Git repository internals

Part 1. What’s inside

Git repository consists of the following objects:
.
Blob is a piece of content without metadata
Tree is a list of file/directory names pointing at blobs or other trees /* not considering subprojects */.
Commit is an object that 1. has pointer to other commit[s], 2. has pointer to tree (project root), 3. contains metadata (commit message, dates, authors, etc.)
Each ref points to (usually last) commit in some branch (either your or remote)

Part 2. A short story

1 Adding files

Let’s create a simple project:
mkdir qqq && cd qqq
mkdir src
echo ’int main(){printf("Helo wrold\r");}’ > src/main.c
cat > Makefile << \EOF
all:
        gcc src/*.c -o hello
EOF
​
git init
git add .
“git add .” addded src/main.c and Makefile. It created two blobs (main.c and Makefile) and two trees (root tree and “src” tree).
figure git1.png

2 Committing

git commit -m "Add files to project"
Now we have just created a commit. Commit is pointed by ref (name of branch), tree is pointed by commit, blob is pointed by tree.
figure git2.png

3 More commits

echo ’int main(){ printf("%s", "Hello world\n"); return 0;}’ > src/main.c
git commit -am "Typo fix"
We changed main.c. It gets new blob. So we need to have new “src” tree (with updated blob pointer). So we need to have the new root tree (with updated “src” tree pointer). New commit points to the new tree.
figure git3.png
mkdir src/plugins
echo ’void func(){}’ > src/plugins/extra.c
git add src/plugins
git commit -m "Add a plugin"
figure git4.png
cat > Makefile << \EOF
all:
        gcc src/*.c src/plugins/*.c -o hello
EOF
git add Makefile
git commit -m "Oh, forgot about Makefile"
figure git5.png
Note that now “src” tree is reused from previous commit (as nothing have changed there)

Part 3. Rewriting history

Commit “c54c” is not useful: the very next commit fixes obvious thing.
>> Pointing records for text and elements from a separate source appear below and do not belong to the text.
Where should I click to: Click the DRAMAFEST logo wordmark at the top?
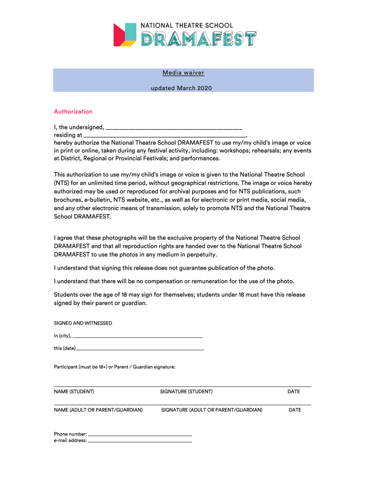[199, 39]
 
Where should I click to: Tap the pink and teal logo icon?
[125, 35]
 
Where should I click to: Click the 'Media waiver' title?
[183, 73]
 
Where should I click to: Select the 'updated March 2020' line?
[183, 88]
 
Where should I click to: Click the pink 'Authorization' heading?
[73, 112]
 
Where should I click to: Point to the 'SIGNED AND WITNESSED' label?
[83, 323]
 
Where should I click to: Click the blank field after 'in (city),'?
[138, 336]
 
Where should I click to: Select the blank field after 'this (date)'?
[139, 348]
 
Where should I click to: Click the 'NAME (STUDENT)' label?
[74, 392]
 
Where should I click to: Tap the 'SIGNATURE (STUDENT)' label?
[186, 392]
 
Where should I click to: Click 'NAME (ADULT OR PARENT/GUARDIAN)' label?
[98, 410]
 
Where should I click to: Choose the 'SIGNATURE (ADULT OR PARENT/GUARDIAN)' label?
[212, 410]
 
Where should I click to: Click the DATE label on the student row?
[294, 392]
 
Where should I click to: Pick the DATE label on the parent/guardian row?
[295, 410]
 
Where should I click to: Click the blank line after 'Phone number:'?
[140, 435]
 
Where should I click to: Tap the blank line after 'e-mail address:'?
[140, 441]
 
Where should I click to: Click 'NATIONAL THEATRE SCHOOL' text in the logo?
[186, 25]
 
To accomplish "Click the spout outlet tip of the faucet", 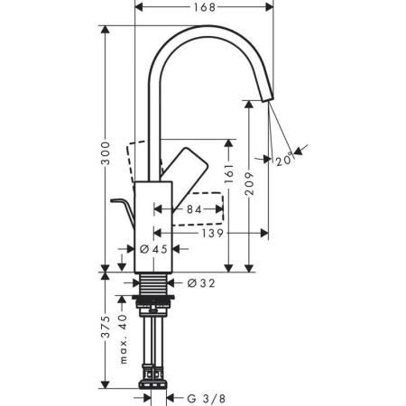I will pyautogui.click(x=267, y=97).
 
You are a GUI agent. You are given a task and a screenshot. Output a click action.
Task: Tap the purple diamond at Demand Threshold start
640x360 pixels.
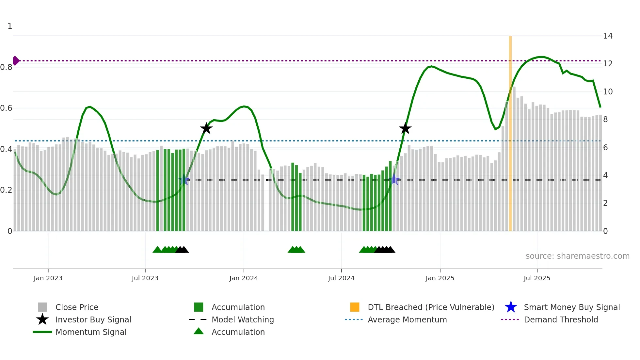click(x=15, y=61)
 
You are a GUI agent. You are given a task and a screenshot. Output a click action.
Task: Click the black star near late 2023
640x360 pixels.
click(x=206, y=129)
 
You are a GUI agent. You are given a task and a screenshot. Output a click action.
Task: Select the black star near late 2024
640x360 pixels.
click(x=405, y=129)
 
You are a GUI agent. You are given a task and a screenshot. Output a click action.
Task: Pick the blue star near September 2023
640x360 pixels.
click(x=184, y=180)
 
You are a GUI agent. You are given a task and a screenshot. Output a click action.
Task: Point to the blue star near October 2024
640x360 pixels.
click(x=394, y=180)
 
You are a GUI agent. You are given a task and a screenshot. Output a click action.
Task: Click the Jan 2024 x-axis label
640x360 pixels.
click(x=244, y=278)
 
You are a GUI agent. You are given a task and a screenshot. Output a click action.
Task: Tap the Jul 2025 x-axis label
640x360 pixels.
click(x=537, y=278)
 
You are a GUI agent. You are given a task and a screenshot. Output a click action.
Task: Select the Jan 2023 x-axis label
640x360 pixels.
click(x=48, y=278)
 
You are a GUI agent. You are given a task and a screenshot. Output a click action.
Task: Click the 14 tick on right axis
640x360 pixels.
click(x=608, y=36)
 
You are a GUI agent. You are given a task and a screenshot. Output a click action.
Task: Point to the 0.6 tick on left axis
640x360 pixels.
click(x=7, y=108)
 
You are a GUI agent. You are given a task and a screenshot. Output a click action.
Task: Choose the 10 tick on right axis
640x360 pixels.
click(x=608, y=92)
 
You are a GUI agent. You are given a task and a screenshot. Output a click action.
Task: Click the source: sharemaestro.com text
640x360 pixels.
click(x=577, y=256)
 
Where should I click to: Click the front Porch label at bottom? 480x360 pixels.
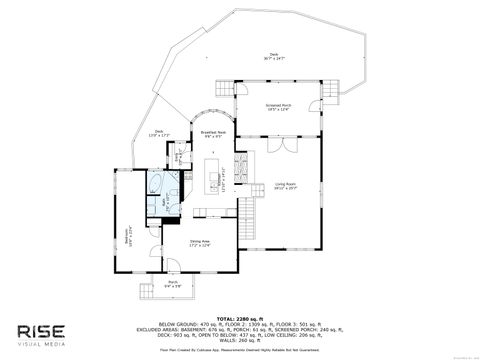(x=172, y=284)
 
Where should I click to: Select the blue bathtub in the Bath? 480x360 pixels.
(x=159, y=184)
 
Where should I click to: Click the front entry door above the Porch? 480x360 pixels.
(x=172, y=270)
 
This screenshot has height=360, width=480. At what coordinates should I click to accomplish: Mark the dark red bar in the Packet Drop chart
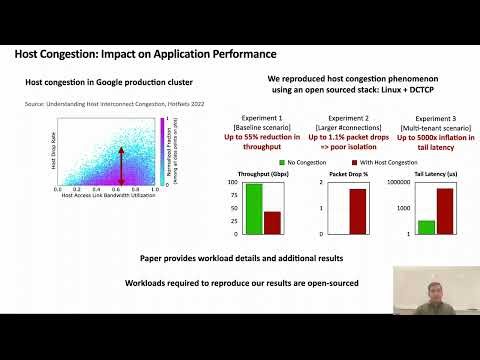(x=357, y=211)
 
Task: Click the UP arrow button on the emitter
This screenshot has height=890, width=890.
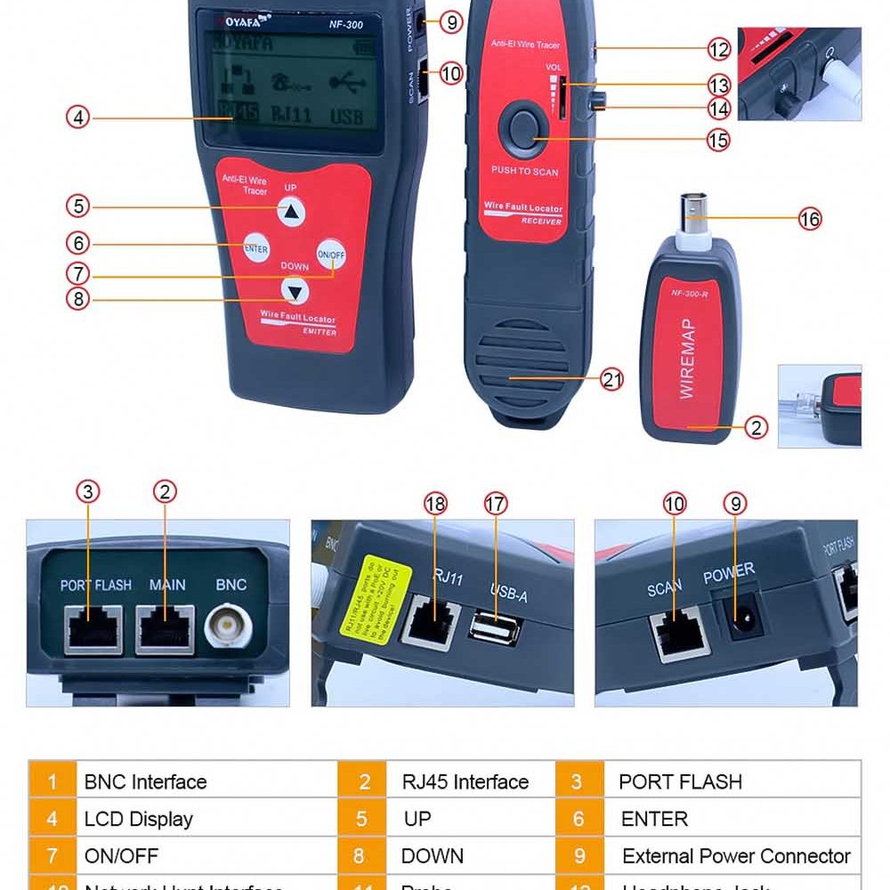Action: pyautogui.click(x=291, y=212)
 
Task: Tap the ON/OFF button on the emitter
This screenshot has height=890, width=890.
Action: pyautogui.click(x=331, y=255)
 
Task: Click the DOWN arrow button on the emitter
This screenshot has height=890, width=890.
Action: pyautogui.click(x=295, y=291)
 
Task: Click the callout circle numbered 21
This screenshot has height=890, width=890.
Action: pyautogui.click(x=611, y=380)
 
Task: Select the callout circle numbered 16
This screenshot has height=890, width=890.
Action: pyautogui.click(x=809, y=219)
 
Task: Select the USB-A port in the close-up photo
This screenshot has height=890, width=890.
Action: pyautogui.click(x=496, y=627)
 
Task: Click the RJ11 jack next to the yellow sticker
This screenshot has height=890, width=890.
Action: pyautogui.click(x=431, y=621)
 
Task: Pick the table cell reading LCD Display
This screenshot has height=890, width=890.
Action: pyautogui.click(x=138, y=819)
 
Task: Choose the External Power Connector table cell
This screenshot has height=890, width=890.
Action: pyautogui.click(x=736, y=856)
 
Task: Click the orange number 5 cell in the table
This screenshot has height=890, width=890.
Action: pyautogui.click(x=361, y=819)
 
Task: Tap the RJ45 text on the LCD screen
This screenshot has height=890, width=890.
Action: pyautogui.click(x=238, y=113)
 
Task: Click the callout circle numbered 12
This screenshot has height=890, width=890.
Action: pyautogui.click(x=718, y=50)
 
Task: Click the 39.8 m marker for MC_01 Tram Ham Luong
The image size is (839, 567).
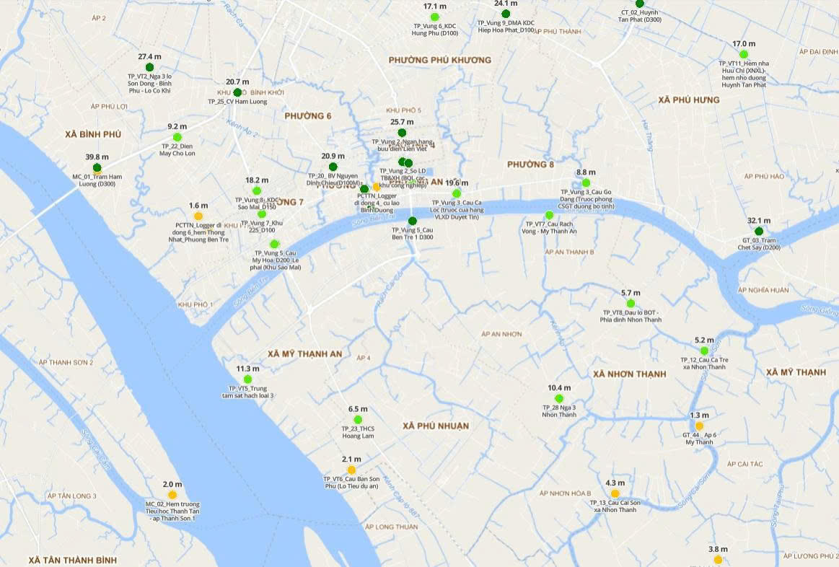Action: pyautogui.click(x=97, y=168)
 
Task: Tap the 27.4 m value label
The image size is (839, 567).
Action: pyautogui.click(x=150, y=56)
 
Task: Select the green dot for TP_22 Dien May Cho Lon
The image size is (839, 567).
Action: pyautogui.click(x=177, y=137)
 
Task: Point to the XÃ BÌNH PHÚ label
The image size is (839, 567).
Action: pyautogui.click(x=93, y=135)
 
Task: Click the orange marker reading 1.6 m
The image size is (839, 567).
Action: pyautogui.click(x=198, y=216)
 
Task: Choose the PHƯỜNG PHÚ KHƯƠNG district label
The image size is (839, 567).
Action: pyautogui.click(x=439, y=60)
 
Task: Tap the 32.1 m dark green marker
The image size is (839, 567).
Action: pyautogui.click(x=759, y=231)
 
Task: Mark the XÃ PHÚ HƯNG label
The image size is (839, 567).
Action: pyautogui.click(x=689, y=100)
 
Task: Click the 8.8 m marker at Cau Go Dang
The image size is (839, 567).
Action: pyautogui.click(x=586, y=183)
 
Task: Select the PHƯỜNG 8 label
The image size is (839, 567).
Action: pyautogui.click(x=530, y=164)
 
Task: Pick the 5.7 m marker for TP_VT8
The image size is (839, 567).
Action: pyautogui.click(x=631, y=303)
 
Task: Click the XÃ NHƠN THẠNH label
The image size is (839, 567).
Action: pyautogui.click(x=629, y=374)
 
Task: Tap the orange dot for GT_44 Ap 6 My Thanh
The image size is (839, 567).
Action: pyautogui.click(x=699, y=426)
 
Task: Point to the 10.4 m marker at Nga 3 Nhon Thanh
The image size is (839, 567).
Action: pyautogui.click(x=559, y=398)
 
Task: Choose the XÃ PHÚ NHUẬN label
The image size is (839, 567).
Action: pyautogui.click(x=436, y=426)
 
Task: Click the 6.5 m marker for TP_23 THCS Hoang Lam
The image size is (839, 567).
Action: pyautogui.click(x=358, y=419)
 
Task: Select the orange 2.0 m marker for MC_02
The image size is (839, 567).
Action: pyautogui.click(x=172, y=495)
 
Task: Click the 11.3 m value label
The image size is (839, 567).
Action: pyautogui.click(x=247, y=369)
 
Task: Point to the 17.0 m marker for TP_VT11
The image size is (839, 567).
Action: pyautogui.click(x=744, y=54)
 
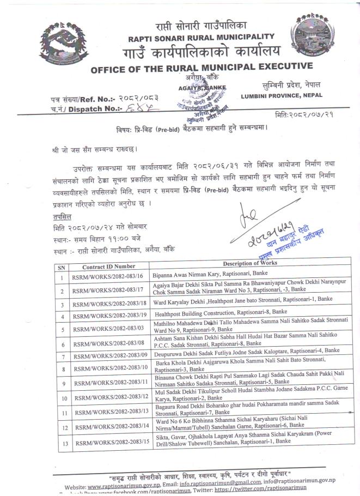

We want to merge that two commits into one, eliminating the “wrong” intermediate c54c.
git rebase -i HEAD~2  # ~2 means we need to process 2 last commits
# in editor:
pick c54c
squash ff5f
This is convert commits c54c and ff5f to patches, rewind to commit 58cd then apply that two patches, but producing only one commit (you can also split and edit them). /* Note: this case can be done simpler: git reset --soft HEAD~2 && git commit -m “Add a plugin”*/
Stale commits “ff5f” and “c54c” still remain in repository and can be used for recovery (unless finally cleaned by “git gc”)
figure git6.png
If/when stale commits get cleaned (they will be there for a certain time), it will be like this:
figure git7.png
“ff5f” and “c54c” are gone, tree “aa54” is gone too (as it is not referenced by anything anymore).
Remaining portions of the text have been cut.